Well, simply put my good may not be good for you. Indeed, what I see as virtuous may not be so virtuous in your eyes. Now if everyone would just agree with me, all would be fine. The problem is that everyone wants everyone else to agree with them!
You see, as soon as they bit into that proverbial apple, they wanted to be like God and we’ve wanted to be like God every since. We place our individual selves at the center of the universe. Our sense of good and evil becomes the normative measure for all of humanity. Not only does this occur on the individual level, nations do the same. The freedom fighters our nation defends are seen as terrorists by others.
This miscalculation of our virtue is bad enough. It leads down the road of self-deception. But the problem is larger yet. Should I be successful in recruiting others to my understanding of good and evil, we can be filled with self-righteous furry. We can take up the sword. We can go to war because our virtue is more virtuous than those whom we have labeled “enemy.” The death camps of Nazi Germany, the genocide of America’s native peoples, the killing fields of Pol Pot’s Cambodia, the gulag of Stalin’s Russia, the cultural revolution of Chairman Moe, Jim Crow in America – all of it is a result of thinking ourselves God and proclaiming one person’s right to be wrong.

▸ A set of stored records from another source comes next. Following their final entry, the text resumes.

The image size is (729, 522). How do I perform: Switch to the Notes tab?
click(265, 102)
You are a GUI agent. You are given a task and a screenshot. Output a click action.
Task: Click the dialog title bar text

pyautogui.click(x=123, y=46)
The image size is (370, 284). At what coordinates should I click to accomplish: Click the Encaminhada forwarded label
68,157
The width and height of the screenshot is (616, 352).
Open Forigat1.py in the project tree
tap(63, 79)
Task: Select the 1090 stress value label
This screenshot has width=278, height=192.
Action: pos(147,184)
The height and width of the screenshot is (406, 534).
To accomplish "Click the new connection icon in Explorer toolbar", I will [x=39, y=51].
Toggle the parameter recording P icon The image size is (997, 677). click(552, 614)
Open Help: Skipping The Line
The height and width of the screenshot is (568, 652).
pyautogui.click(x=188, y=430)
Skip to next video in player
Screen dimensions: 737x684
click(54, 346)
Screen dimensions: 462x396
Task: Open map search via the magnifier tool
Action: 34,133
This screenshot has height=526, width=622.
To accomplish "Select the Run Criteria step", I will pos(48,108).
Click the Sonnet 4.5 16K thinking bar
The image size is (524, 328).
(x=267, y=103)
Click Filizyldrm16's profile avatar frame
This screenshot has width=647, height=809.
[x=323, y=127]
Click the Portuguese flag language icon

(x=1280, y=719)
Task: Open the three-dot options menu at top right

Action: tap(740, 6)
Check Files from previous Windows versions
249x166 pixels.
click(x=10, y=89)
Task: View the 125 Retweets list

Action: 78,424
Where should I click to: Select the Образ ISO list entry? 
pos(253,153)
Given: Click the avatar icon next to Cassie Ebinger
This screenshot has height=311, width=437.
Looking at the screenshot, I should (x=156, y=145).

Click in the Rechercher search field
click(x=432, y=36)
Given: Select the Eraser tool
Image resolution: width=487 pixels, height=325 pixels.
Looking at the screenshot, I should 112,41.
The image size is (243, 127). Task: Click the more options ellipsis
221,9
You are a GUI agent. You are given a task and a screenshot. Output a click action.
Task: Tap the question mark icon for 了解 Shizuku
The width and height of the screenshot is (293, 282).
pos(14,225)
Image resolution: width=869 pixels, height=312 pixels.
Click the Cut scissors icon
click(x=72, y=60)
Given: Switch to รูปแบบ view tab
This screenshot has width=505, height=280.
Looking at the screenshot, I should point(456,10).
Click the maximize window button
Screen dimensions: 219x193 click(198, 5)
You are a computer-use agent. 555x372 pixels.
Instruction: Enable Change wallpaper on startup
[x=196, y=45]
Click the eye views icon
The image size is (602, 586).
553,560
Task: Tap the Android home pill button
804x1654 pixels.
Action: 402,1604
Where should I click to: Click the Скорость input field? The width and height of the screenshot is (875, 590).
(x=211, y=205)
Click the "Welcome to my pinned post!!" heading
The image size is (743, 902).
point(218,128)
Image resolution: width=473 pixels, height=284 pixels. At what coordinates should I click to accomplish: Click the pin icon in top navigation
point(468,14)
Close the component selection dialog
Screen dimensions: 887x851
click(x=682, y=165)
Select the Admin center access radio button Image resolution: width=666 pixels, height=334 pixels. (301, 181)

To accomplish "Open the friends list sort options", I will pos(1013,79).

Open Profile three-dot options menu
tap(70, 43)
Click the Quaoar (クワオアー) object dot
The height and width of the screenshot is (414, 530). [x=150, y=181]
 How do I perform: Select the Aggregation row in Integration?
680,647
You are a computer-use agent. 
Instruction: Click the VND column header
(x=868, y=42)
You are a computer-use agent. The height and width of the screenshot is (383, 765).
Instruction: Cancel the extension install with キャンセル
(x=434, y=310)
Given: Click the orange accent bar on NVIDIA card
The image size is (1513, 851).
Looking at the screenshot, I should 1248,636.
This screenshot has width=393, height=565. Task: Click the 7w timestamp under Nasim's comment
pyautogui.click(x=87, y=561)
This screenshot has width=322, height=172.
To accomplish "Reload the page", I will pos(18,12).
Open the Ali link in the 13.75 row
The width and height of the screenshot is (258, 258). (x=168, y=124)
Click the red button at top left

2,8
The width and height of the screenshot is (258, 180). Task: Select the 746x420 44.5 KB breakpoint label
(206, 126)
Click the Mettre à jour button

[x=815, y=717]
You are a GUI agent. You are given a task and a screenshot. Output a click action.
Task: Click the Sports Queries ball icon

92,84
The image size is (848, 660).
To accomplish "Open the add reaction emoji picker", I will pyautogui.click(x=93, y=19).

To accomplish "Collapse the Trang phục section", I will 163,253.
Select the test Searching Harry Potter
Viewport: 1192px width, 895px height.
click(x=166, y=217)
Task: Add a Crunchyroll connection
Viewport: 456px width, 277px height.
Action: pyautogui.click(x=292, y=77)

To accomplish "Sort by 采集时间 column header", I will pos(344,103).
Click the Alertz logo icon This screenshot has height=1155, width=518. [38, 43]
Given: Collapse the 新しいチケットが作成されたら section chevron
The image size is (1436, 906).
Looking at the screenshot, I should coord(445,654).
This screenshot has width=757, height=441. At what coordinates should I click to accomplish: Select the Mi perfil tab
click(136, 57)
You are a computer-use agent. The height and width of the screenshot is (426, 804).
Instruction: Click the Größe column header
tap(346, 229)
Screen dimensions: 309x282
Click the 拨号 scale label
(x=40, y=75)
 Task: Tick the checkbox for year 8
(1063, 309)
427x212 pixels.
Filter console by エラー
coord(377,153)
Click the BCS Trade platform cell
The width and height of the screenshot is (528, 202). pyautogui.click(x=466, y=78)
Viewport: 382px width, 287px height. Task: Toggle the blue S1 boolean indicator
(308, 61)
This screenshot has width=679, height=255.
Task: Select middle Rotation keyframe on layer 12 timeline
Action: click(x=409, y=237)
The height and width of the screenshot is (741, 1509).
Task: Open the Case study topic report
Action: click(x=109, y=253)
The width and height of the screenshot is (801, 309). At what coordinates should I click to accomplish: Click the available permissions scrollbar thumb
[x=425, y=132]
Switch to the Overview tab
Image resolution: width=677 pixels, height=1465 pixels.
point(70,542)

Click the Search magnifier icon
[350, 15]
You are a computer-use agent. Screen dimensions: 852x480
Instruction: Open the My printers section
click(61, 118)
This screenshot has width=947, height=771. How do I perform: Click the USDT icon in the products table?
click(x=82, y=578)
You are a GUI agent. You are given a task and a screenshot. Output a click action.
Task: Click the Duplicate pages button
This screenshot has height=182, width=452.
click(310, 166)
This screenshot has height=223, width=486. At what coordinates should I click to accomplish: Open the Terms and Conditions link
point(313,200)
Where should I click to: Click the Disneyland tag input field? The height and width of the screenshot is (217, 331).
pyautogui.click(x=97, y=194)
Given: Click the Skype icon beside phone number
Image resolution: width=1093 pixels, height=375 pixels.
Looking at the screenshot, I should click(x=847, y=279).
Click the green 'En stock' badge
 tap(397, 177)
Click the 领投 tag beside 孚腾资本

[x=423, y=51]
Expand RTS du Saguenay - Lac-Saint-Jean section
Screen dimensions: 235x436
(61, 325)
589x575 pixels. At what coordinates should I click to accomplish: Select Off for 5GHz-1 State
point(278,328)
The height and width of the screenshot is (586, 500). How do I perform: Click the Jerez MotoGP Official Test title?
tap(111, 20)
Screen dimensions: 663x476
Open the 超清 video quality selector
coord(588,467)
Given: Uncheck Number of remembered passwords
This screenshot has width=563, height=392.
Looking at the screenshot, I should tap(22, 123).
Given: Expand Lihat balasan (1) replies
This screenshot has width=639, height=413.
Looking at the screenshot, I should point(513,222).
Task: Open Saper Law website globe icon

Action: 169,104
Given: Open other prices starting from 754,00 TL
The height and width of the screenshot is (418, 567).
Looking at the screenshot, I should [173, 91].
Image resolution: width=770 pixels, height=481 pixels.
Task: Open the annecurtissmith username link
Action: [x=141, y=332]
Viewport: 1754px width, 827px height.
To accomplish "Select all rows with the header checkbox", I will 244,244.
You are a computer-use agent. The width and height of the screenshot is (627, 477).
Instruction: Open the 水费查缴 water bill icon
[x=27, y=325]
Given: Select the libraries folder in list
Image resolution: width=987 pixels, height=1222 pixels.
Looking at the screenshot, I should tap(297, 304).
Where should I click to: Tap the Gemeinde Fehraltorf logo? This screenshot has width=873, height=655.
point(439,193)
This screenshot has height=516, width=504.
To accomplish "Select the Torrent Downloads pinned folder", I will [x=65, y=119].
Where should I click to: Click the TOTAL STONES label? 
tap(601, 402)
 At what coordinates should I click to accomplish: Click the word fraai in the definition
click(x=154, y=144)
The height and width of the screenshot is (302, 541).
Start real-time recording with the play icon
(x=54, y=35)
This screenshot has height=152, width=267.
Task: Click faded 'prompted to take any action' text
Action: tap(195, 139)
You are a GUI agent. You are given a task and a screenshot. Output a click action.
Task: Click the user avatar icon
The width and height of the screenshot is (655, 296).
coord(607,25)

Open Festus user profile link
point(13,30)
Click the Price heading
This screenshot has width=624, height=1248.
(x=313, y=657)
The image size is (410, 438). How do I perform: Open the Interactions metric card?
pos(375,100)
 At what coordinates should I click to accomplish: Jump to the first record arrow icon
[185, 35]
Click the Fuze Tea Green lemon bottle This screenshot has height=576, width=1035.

I see no way out of this mess. It can be mitigated by being aware of what we are doing when we demonize those different than ourselves, but Christianity calls for the active engagement of its believers with a fallen world. We will always be subject to the misguided measures of our private desires. We will inevitably sin because in our finitude our vision is limited. We cling to what we know and proclaim it be known by all. When others fail to comply with the good we proclaim, we judge them blind to the will of God. We need to make this insight of Reinhold Niebuhr our own:
“Nothing that is worth doing can be achieved in our lifetime; therefore we must be saved by hope. Nothing which is true or beautiful or good makes complete sense in any immediate context of history; therefore we must be saved by faith. Nothing we do, however virtuous, can be accomplished alone; therefore we are saved by love. No virtuous act is quite as virtuous from the standpoint of our friend or foe as it is from our standpoint. Therefore we must be saved by the final form of love, which is forgiveness.”1
It is that forgiveness we proclaim each time we come to the Lord’s table. Jesus does not wipe away our sin. I sinned yesterday, I will sin today and tomorrow will be more of the same. There is an old Yiddish folktale that captures this reality:
Moisha was an “…extremely devout Orthodox Jew who was close to death. His wife and daughter came to his bedside, and his wife said, ‘Moishe, you’ve been such a good and pious provider to us all your life, is there anything we can get you?’ Moishe answered, “Yes, I want a ham sandwich.’ Both were aghast, but they got the ham sandwich and he ate it quickly. His wife finally summoned the courage to ask him, ‘Moishe, all your life you’ve been so devout and strict on yourself, how could you do this?’ Moishe replied, ‘So I’ll tell you. I know I’m going to die, and I know that when I get to heaven the Lord will judge me. He’ll say, ‘Moishe, all in all you lived a very good life, but remember the time you stole those apples as a boy, remember the time you were mean to your wife and family, remember the time you were so nasty to your brother-in-law Sol, remember the time…’ Well, as soon as he gets to the ham sandwich, I’ll know it’s over.'”
Moisha knew.
My friends, Jesus cannot save us from sinning but He can save us from sin. In Him we have come to know the unconditional love of God. It is the Second Person of the Trinity that died on that Friday long ago. It is God taking on the darkness of death, the pain of loss, the anguish of betrayal. In that moment God bears the price of our separation from God and in Christ’s rising from the dead, the humanity of Jesus makes God’s history our own and with Jesus we rise, too.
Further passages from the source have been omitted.